참고로 안랩 클라우드(AhnLab Cloud) 기준으로 Windows Service 프로그램은 2013년 2월 1일경 최초 발견되었습니다.

"Windows Service" 프로그램은 "C:\Program Files\windows service" 폴더에 파일을 생성하며, 이전과 마찬가지로 실행 파일이 마이크로소프트(Microsoft) 파일로 사용자를 속이고 있습니다.

프로그램 설치를 통해 특정 FTP 서버로부터 추가적인 광고 동작에 필요한 바로가기 아이콘 및 광고 배너 정보를 받아오는 행위는 발견되지 않고 있습니다.

 

그런데 해당 프로그램들은 공통적으로 다음과 같은 동작이 특정 조건에서 발생할 수 있었던 것으로 추정됩니다.

해당 "프로그램 보안 패치" 창은 특정 조건에서 생성되어 등록된 제휴(스폰서) 프로그램을 설치할 목적이 아니었을까 싶으며, 일부 사용자의 경우 마치 윈도우(Windows) 보안 패치로 착각하거나 실수에 의해 원치 않는 추가적인 다운로드를 진행할 수 있습니다.

"프로그램 보안 패치" 창이 생성되면 특정 FTP 서버로 로그인을 하게되며, 사용자가 만약 "동의함" 버튼을 클릭할 경우 다음과 같은 FTP 서버에 등록된 특정 파일을 받아올 것으로 추정됩니다.

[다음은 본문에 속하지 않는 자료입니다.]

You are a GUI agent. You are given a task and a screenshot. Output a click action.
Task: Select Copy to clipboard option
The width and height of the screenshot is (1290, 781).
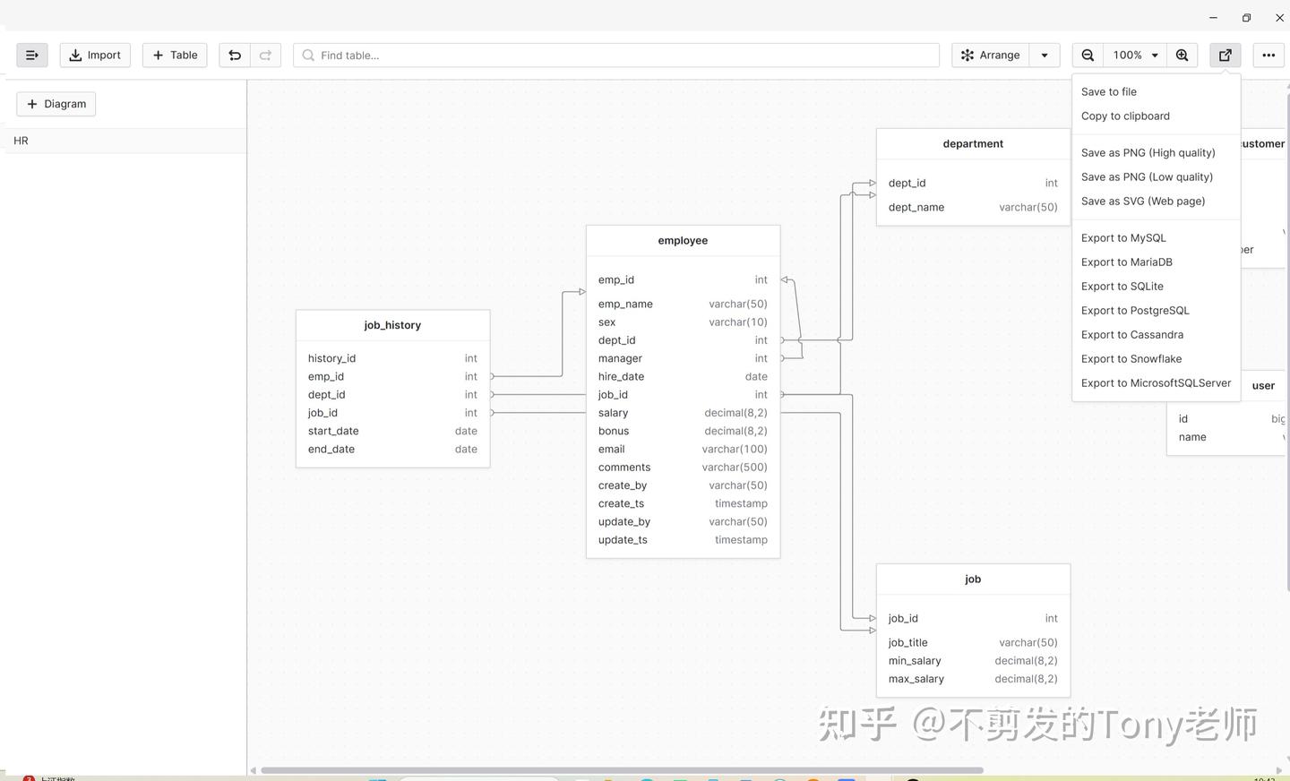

현재 확인된 등록된 파일은 추가적인 바로가기 아이콘 및 테스트 실행 파일(Test.exe 등)이 2012년경에 다수 등록되어 있는 것을 확인할 수 있습니다.

비록 현재는 업데이트 기능이 실행될 경우 "WDGUpdate" 오류창이 발생하여 정상적인 동작은 이루어지지 않고 있지만, 이처럼 광고 프로그램 중에서는 마이크로소프트(Microsoft) 관련 프로그램으로 사용자를 속이기 위해 파일 속성값 뿐만 아니라 마치 보안 패치를 위한 업데이트 창까지 노출시키는 사례가 있으므로 주의하시기 바랍니다.

마지막으로 이번 프로그램의 삭제를 위해서는 제어판에 등록된 "windows service" 삭제 항목을 이용하여 삭제할 수 있습니다.